We’re spending the last of our days in New Zealand down in the Fiorlands to get up close and personal with what’s been called the Eighth Wonder of the World. Aside from seeing these majestic mountains of rock and timber that fade, or rather fall precipitously, into the water, I’ve spent a lot of time doing something else that I love, sitting in a hot tub staring up at the night’s sky.
Last night I found myself alone looking at a starless sky coated with clouds. For the first time on this journey which we are now three weeks into, I had both the free time and the freedom to let my mind wonder. Naturally, it drifted towards what’s next. And in what seemed like months, a fresh, creative thought arose.

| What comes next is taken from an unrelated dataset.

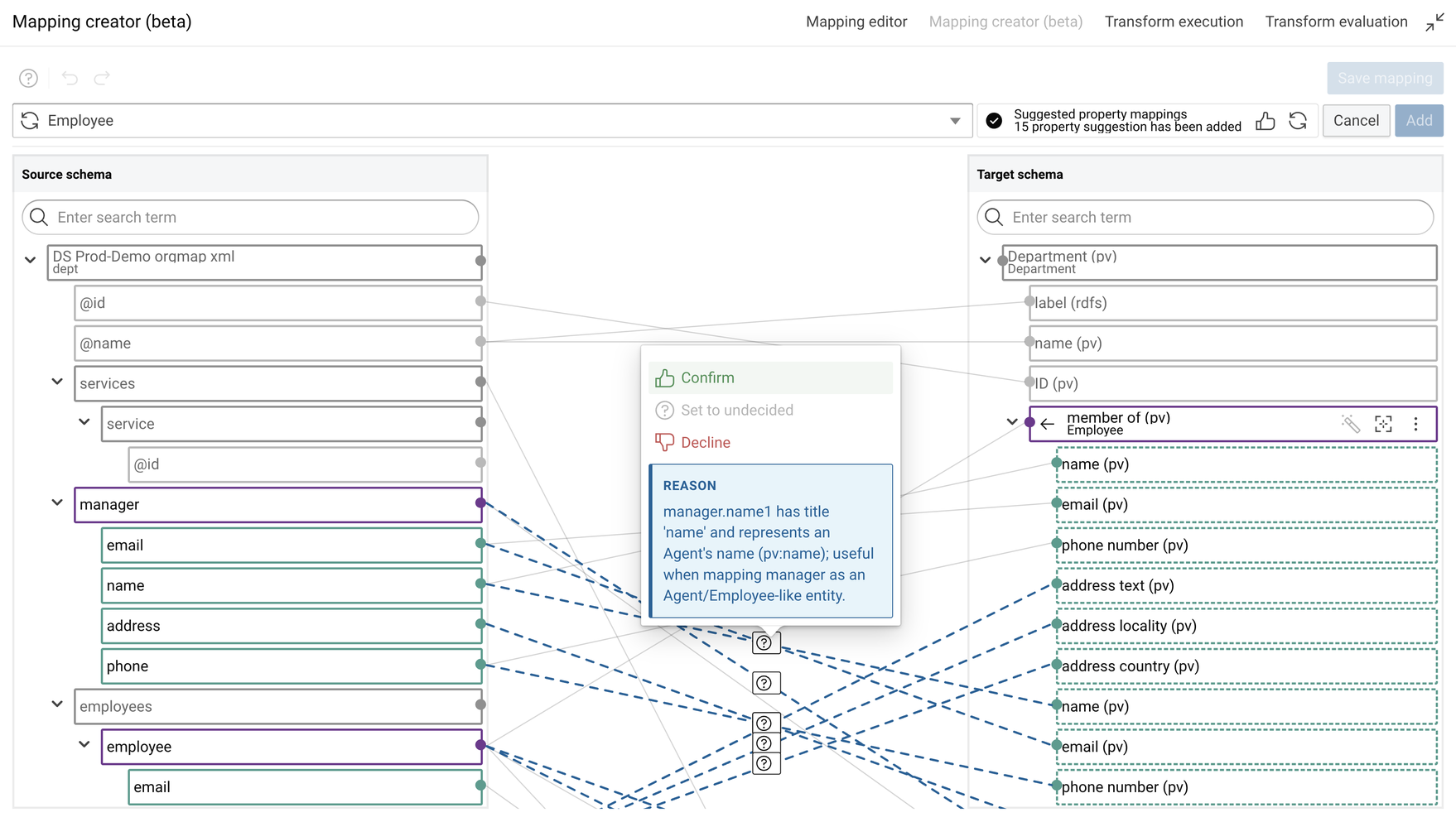Viewport: 1456px width, 822px height.
Task: Click the thumbs up for suggested property mappings
Action: (x=1266, y=120)

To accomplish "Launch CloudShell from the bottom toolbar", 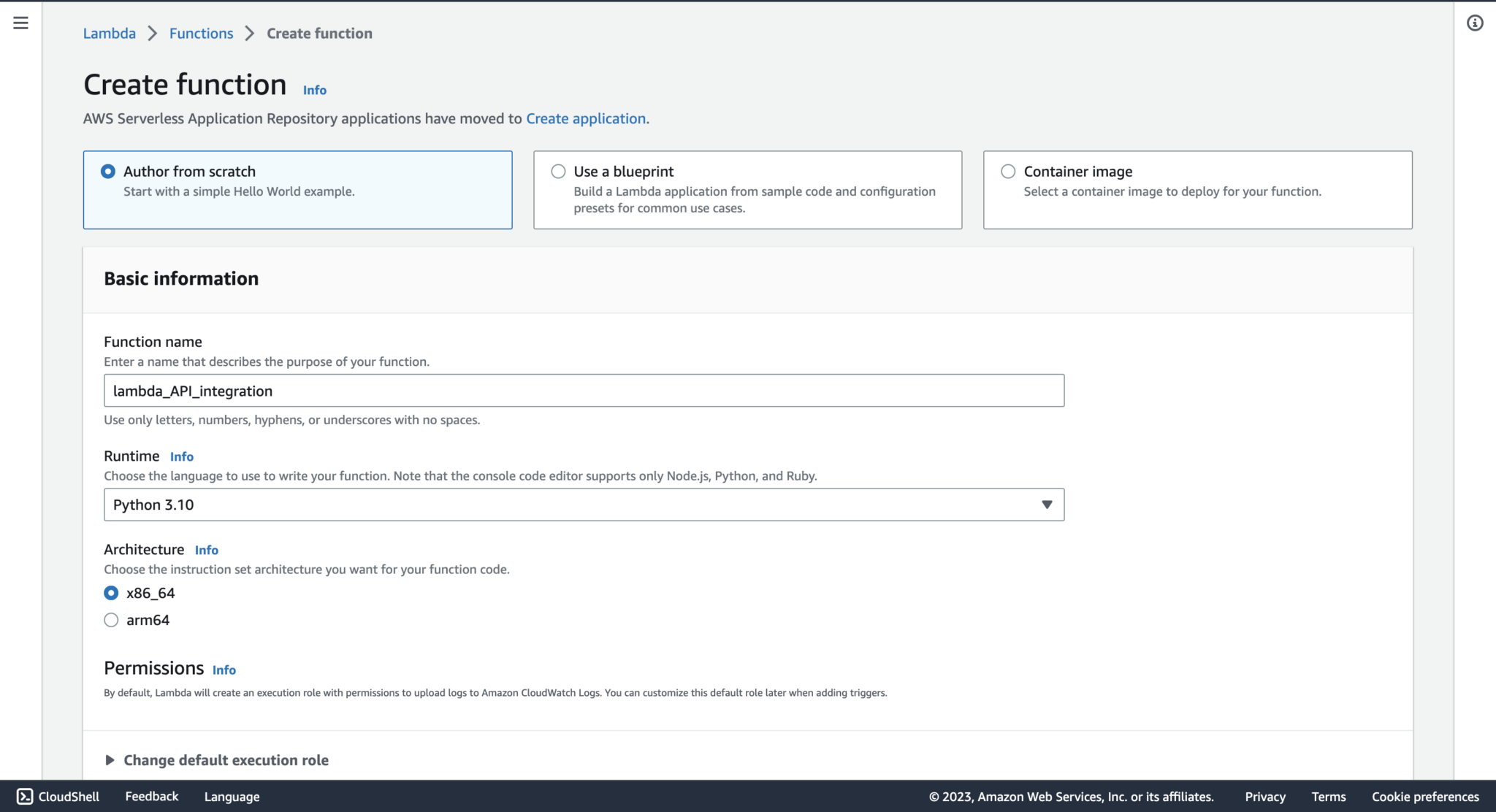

It was a vision for the future, one not previously considered, let alone contemplated. It’s elaborate. It’s romantic. It’s idealistic and it’s also a bit extreme.
It came with a big WOW wouldn’t that be so cool?! In captivated thought, it was fascinating to take into perspective all that needed to come before it – the good and the bad, the pleasurable and the painful – to create both the platform and the experience for such an original idea to arise. The more I came to settle upon this scenario being the perfect combination of our collective life circumstances (Geoffrey, the kids, and myself), the more I settled into the idea as being less lofty, and more likely.
And then something I can only describe as “wild” happened. In looking up at the night’s sky, a single, lonely but perhaps very meaningful drop of water fell on my nose. The isolated droplet was not just on my nose, it was perfectly placed (ok, technically it fell) onto the very tip of my nose. It was as if someone from above sent a message that if noticed, if I chose to believe, would subtly suggest that I was on to something. Perhaps it, or she, was hinting that my line of thinking was accurate, so much so that I “hit it on the nose.” I sat in the tub for another 20 minutes and noticeably, nary a drop of rain fell anywhere on my body, let alone my face. 🎯
For now, I’m quietly contemplating these what-comes-next considerations (don’t yet ask me about them Mom) as we continue our circle about the globe. Time will tell what truly unfolds. All I know is that I’m grateful for fresh ideas…and that I’m going to keep the lines of divine communication open – always and in all ways (rain drops included).